→ **EXERCISE**:
Reproduce the line that holds "Task: Switch to tablet preview mode" together with all the lines after it up to the end of the entries.

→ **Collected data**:
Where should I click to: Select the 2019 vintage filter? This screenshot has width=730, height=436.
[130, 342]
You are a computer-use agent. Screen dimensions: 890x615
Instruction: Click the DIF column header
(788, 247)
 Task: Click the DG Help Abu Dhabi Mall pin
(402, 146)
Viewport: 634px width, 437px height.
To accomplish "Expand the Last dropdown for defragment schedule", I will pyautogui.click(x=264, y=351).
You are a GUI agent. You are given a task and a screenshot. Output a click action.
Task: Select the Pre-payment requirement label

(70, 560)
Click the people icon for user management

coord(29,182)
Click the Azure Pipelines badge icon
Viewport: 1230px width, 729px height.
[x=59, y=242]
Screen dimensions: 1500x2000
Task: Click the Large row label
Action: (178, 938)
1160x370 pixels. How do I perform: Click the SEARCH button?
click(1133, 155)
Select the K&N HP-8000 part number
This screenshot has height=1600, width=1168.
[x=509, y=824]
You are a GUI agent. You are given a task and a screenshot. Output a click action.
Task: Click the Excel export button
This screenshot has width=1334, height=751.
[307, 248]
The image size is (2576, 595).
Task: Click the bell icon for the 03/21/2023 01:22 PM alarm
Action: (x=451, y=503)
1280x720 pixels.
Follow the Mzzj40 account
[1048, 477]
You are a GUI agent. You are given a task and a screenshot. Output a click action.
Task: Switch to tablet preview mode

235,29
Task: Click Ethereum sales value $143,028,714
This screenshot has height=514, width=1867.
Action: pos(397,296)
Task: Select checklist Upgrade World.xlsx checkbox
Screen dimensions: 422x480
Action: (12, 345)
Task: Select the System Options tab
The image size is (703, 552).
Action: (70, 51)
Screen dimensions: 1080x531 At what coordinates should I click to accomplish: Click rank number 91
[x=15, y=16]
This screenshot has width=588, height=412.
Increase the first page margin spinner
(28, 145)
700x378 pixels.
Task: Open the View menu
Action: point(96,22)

→ **FINISHED TASK**:
Task: Switch to tablet preview mode

235,29
Task: Click Ethereum sales value $143,028,714
This screenshot has height=514, width=1867.
Action: pos(397,296)
Task: Select checklist Upgrade World.xlsx checkbox
Screen dimensions: 422x480
Action: (12, 345)
Task: Select the System Options tab
The image size is (703, 552).
Action: (70, 51)
Screen dimensions: 1080x531 At what coordinates should I click to accomplish: Click rank number 91
[x=15, y=16]
This screenshot has width=588, height=412.
Increase the first page margin spinner
(28, 145)
700x378 pixels.
Task: Open the View menu
Action: point(96,22)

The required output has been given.